The ‘Florence Pricehof’ and the ‘Margaret Bondshof’ will be located on either side of the new canal. These two women belong together – they were roommates in the 1930s. They were African-American composers who both attracted fame and notoriety in the twentieth century – but because they were women, they never became world famous and were largely forgotten about. Florence Price was the first African-American female composer ever to have a symphony performed by a renowned symphony orchestra. Margaret Bonds is best known for writing spirituals, but she was also an activist. Breeveld has a particular soft spot for Florence Price. ‘She grew up in a wealthy family, and as a young girl she gave piano recitals for famous black activists. Unfortunately, black people were not allowed to attend the conservatory and despite her great talent, that included Florence. She was denied entry, so she pretended to be a Mexican young man so that she would be allowed in.’

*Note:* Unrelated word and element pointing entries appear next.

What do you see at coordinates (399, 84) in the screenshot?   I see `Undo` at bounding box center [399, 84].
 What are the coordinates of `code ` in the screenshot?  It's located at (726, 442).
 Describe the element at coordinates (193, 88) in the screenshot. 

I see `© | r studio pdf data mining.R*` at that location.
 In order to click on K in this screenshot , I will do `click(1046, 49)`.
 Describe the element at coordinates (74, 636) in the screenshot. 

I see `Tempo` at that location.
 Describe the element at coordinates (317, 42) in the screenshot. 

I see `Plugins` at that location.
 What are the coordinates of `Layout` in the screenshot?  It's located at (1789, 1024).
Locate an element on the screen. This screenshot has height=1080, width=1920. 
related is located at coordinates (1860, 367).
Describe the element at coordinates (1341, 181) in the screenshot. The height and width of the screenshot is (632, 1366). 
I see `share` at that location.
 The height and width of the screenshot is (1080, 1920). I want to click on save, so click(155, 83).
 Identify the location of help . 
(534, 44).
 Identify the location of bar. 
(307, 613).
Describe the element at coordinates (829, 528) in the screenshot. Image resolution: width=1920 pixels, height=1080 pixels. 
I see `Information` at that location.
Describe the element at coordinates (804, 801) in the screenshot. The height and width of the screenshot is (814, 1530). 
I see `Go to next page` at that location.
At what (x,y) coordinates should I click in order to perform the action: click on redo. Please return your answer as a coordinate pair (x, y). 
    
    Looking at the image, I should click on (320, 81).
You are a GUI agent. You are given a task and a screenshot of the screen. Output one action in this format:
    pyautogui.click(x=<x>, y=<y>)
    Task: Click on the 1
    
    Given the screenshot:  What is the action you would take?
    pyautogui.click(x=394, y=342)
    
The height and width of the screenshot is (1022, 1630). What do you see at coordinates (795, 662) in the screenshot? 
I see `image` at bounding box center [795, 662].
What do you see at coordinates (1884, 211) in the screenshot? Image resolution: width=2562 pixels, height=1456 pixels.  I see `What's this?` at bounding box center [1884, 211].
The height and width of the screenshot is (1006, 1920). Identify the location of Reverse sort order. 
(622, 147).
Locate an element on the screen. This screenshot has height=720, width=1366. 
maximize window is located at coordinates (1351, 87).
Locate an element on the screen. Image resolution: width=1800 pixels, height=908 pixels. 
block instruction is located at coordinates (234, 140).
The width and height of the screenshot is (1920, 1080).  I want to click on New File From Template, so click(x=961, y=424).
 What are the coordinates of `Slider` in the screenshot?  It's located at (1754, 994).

Left: Florence Price; right: Margaret Bonds

Fanny Mendelssohn

The northernmost street will be named ‘Fanny Mendelssohnstraat’. This German composer and pianist had a famous brother, Felix Mendelssohn Bartholdy. One of her music teachers wrote a letter to Goethe in 1816, describing how Fanny would ‘play the piano like a man’, which was meant as a huge compliment in those days. Fanny’s works were also performed and published under her brother’s name.

Fanny Mendelssohn

Vibrant and inclusive

These new street names will help Breeveld’s mission of raising public awareness of ‘forgotten’ female composers. In his podcast ‘Gemiste Sterren’, Breeveld has already devoted an episode to Florence Price and pianist Djuwa Mriovili recorded a special Concertgebouw Session with works by Florence Price. Breeveld: ‘Many female composers died sad and lonely. That’s such a shame. And it’s why now, after all these years, we have to honour their work. So I’m very pleased that Amsterdam City Council has agreed to this. We have to make Zuidas a vibrant and above all inclusive place!’